● **What to produce**
Retype each line of the data below exactly, beginning with the first and ending with the one that contains "Task: Click the Performance chart icon". Pictures do not belong in the copy.
--- The data Enclosed Below ---
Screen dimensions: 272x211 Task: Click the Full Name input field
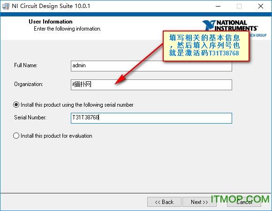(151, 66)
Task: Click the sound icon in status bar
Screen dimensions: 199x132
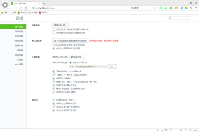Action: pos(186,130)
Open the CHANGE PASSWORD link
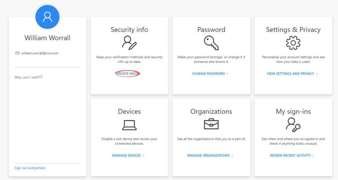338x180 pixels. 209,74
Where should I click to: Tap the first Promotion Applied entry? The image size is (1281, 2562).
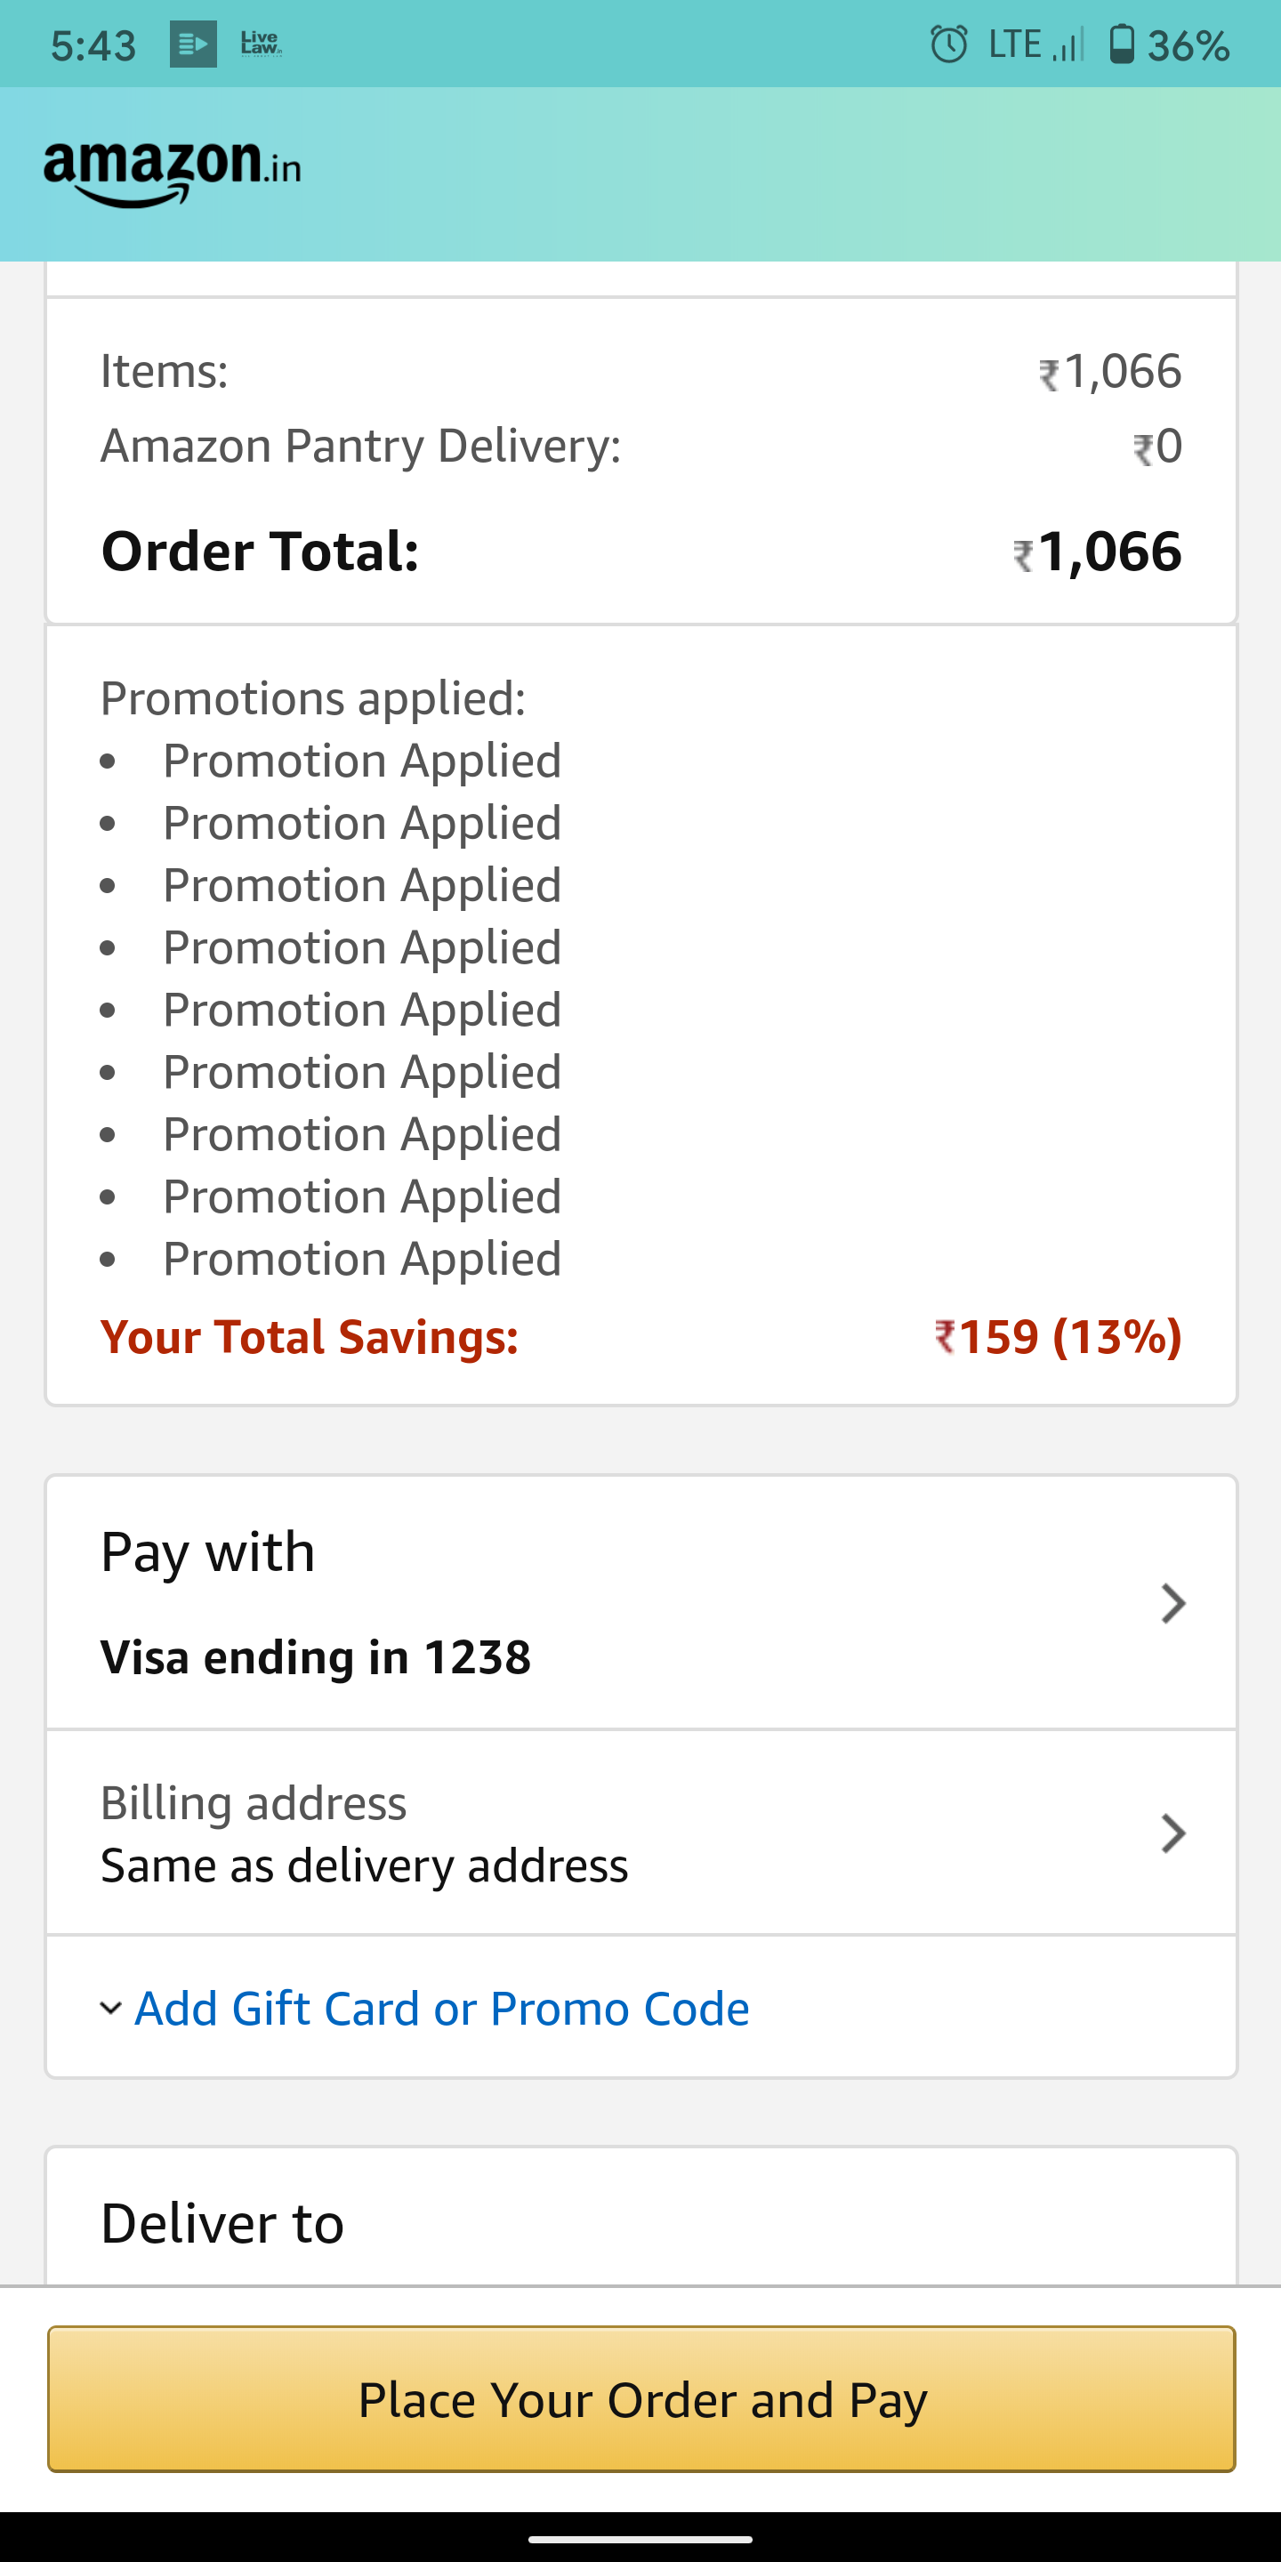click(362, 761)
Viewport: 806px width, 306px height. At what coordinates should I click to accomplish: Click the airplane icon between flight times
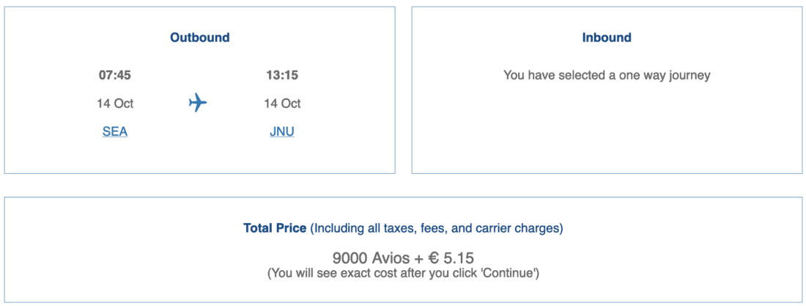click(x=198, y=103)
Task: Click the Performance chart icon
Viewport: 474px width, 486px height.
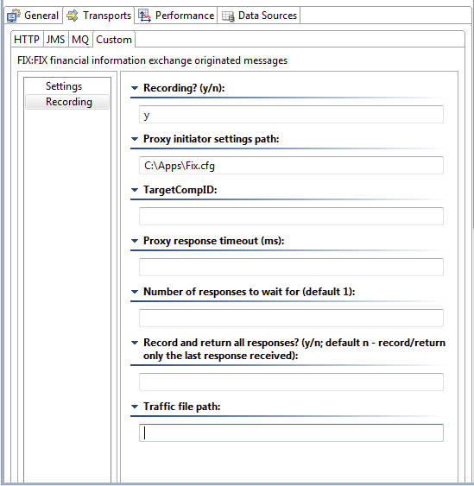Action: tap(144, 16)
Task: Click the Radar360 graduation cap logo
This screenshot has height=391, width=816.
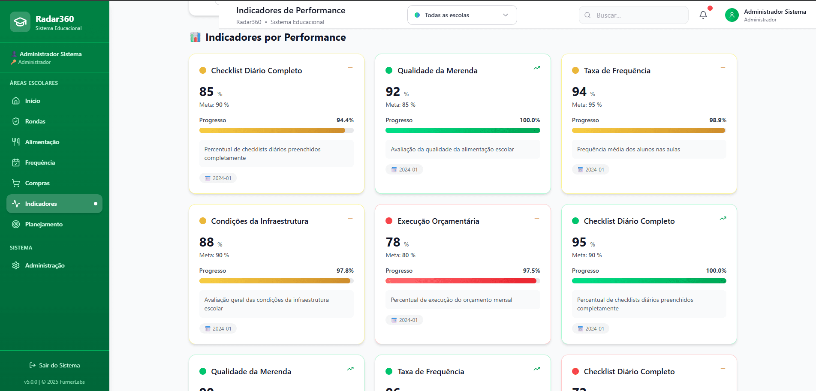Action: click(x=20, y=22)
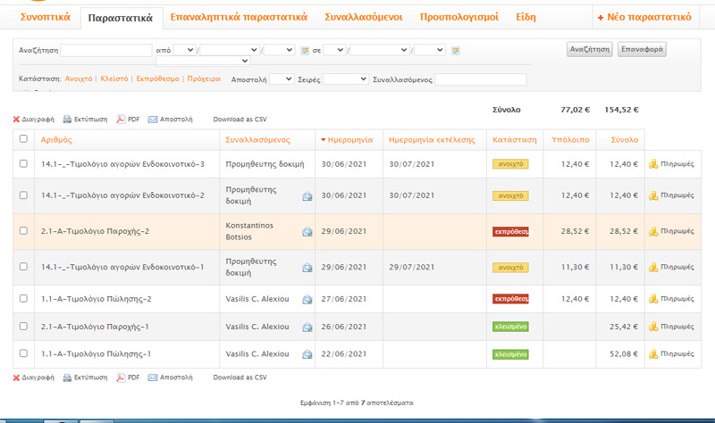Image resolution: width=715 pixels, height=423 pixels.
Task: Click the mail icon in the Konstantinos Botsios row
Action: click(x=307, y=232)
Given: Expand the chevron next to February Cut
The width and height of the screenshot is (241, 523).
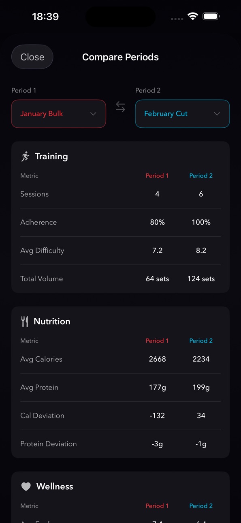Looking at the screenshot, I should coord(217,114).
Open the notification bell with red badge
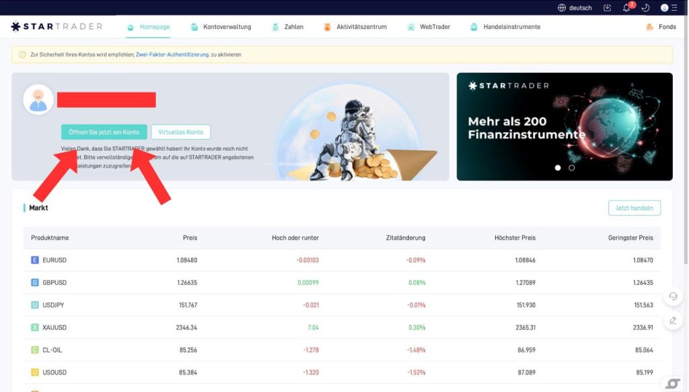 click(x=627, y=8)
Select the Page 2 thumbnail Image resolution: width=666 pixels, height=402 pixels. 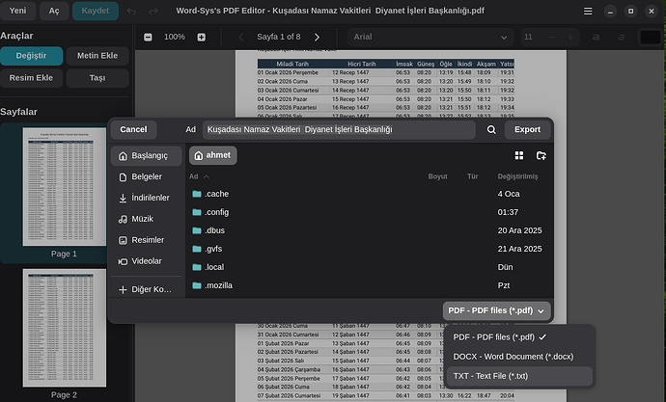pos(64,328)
--- End of Enclosed The data ---
● **Solution below**
Screen dimensions: 272x211 Task: Click the Full Name input field
(151, 66)
Task: Click the sound icon in status bar
Screen dimensions: 199x132
Action: pos(186,130)
Open the CHANGE PASSWORD link
338x180 pixels. 209,74
Where should I click to: Tap the first Promotion Applied entry? The image size is (1281, 2562).
click(362, 761)
Viewport: 806px width, 306px height. At what coordinates should I click to accomplish: Click the airplane icon between flight times
click(x=198, y=103)
Task: Click the Performance chart icon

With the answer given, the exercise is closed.